Some schools allow non-certified teachers to work (i.e. teach) in the school - but there is a catch; you are always given a one-year contract, reduced benefits, no job security, each year does not accumulate experience for seniority (very important in competative regions) and if you wish to continue working after one year, a promissary to obtain a teaching certificate, or diploma, within a set period of time - usually five years.

Regarding the behaviour of the kids - this issue is overblown and exploited by media. The kids are a relatively simple part of the job (yes, it is JUST A JOB, not your real life, which is you and your family) - you have to look closer to home to see _who _the problem(s) is/are (hint: parents -or- lack of parenting). Teaching is a very tough job - kids being the easiesier part of the job; they constantly reward you with thanks, appreciation and respect (I teach high school grades 7, 10 and 11 in a suburban school of 1300 pupils). There are some bad/dangerous kids, but you learn ways to deal with them (It is amazing how a child reacts to your ignoring them, in every way or manner, especially emotionally, for two or three weeks!) The hard part is provincial government red-tape eshewed by the ministry of education, bureaucratic administrators who like to meddle and make FUBAR decisions, poorly informed/educated parents and the disrespect given teachers by media. Depending on the subject, prep work and corrections take up 40-60% of the workload - all of this is done _outside _of school hours; be ready to work like a SOB for the first 3-5 years if you take up the cause. I have to mention some universal statistics that show that the average life-span for a new teacher in Canada is 3-7 years - not very encouraging. Looking at kdixon's comments show some of the regional differences (Quebec vs. Alberta) evident in teaching levels and regions. This leads to the next point . . .

##########

- **Short problem A**:
Answer these about the teaching forum post, one per line:
(i) Within what period must a non-certified teacher usually obtain a teaching certificate?
(ii) Which grades does the writer teach?
(iii) What share of the workload do prep work and corrections take up?
- **Short problem B**:
Reproduce the stretch of the teaching forum post from "Some schools allow" through "usually five years.", keeping every word and character unchanged.
- **Short problem C**:
In the teaching forum post, which things does the writer name as the hard part of the job? List each one.
The records are not needed to answer anything here.

- **Recorded information**:
##########

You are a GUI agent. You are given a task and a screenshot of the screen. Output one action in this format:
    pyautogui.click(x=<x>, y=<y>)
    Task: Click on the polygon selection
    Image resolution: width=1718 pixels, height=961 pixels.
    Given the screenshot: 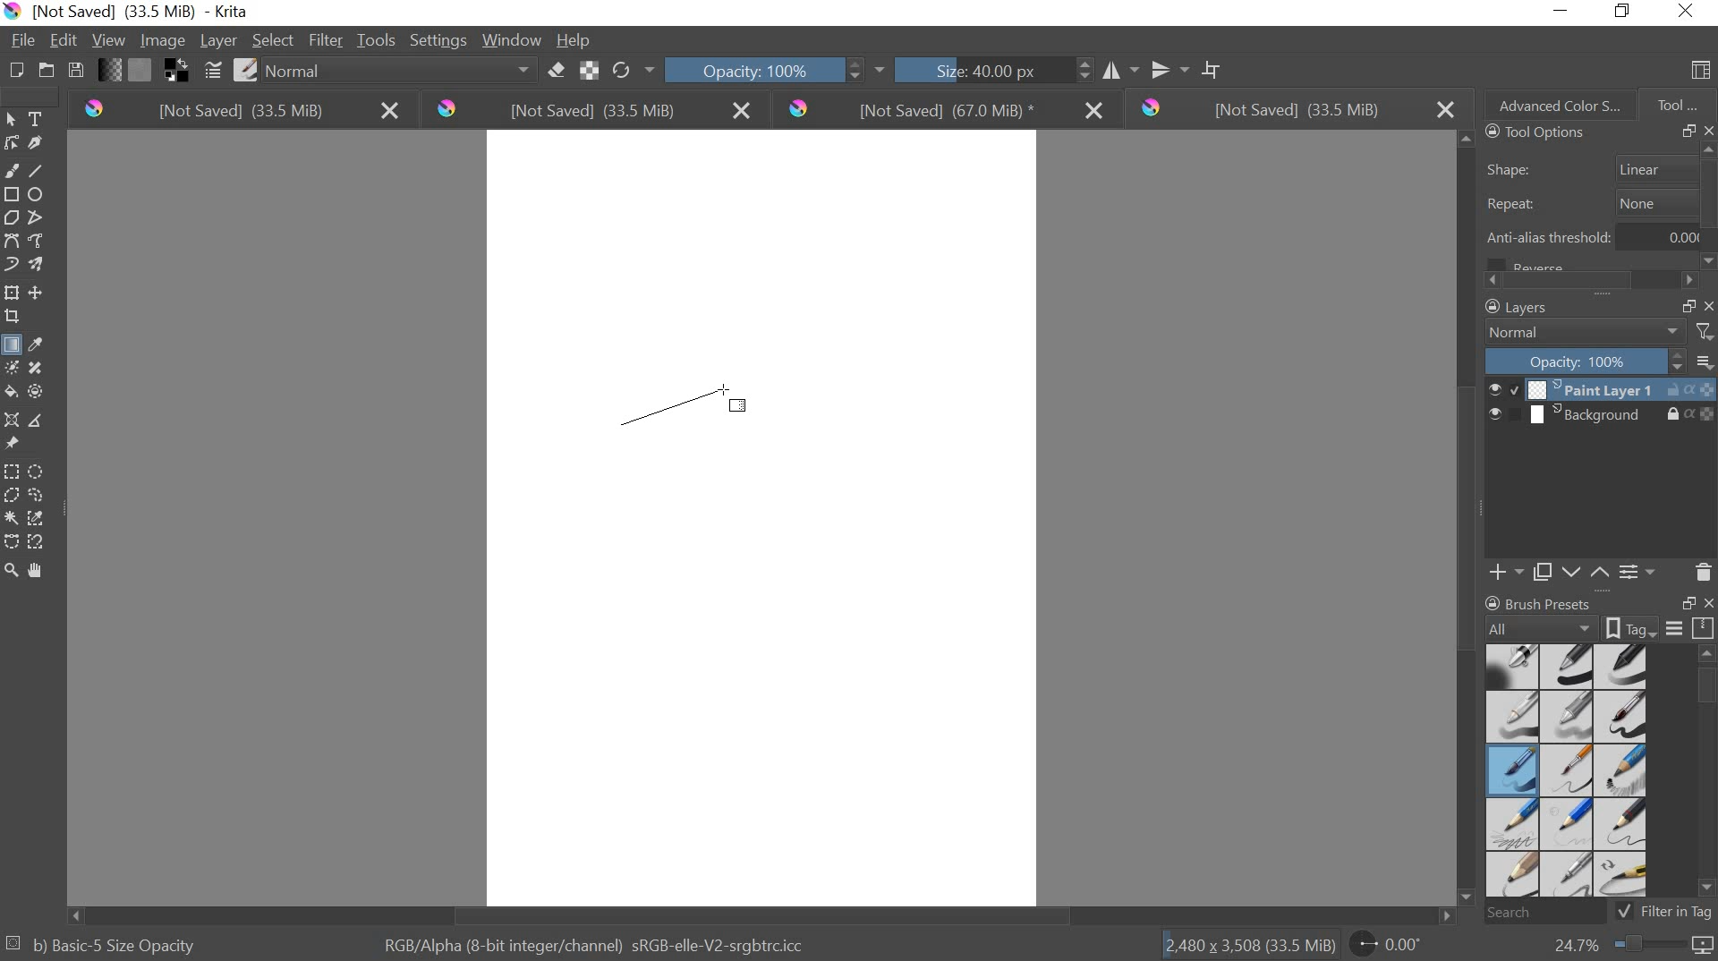 What is the action you would take?
    pyautogui.click(x=11, y=496)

##########

- **Finished answer A**:
(i) Usually five years
(ii) Grades 7, 10 and 11
(iii) 40-60%, depending on the subject

- **Finished answer B**:
Some schools allow non-certified teachers to work (i.e. teach) in the school - but there is a catch; you are always given a one-year contract, reduced benefits, no job security, each year does not accumulate experience for seniority (very important in competative regions) and if you wish to continue working after one year, a promissary to obtain a teaching certificate, or diploma, within a set period of time - usually five years.

- **Finished answer C**:
- Provincial government red-tape eshewed by the ministry of education
- Bureaucratic administrators who like to meddle and make FUBAR decisions
- Poorly informed/educated parents
- The disrespect given teachers by media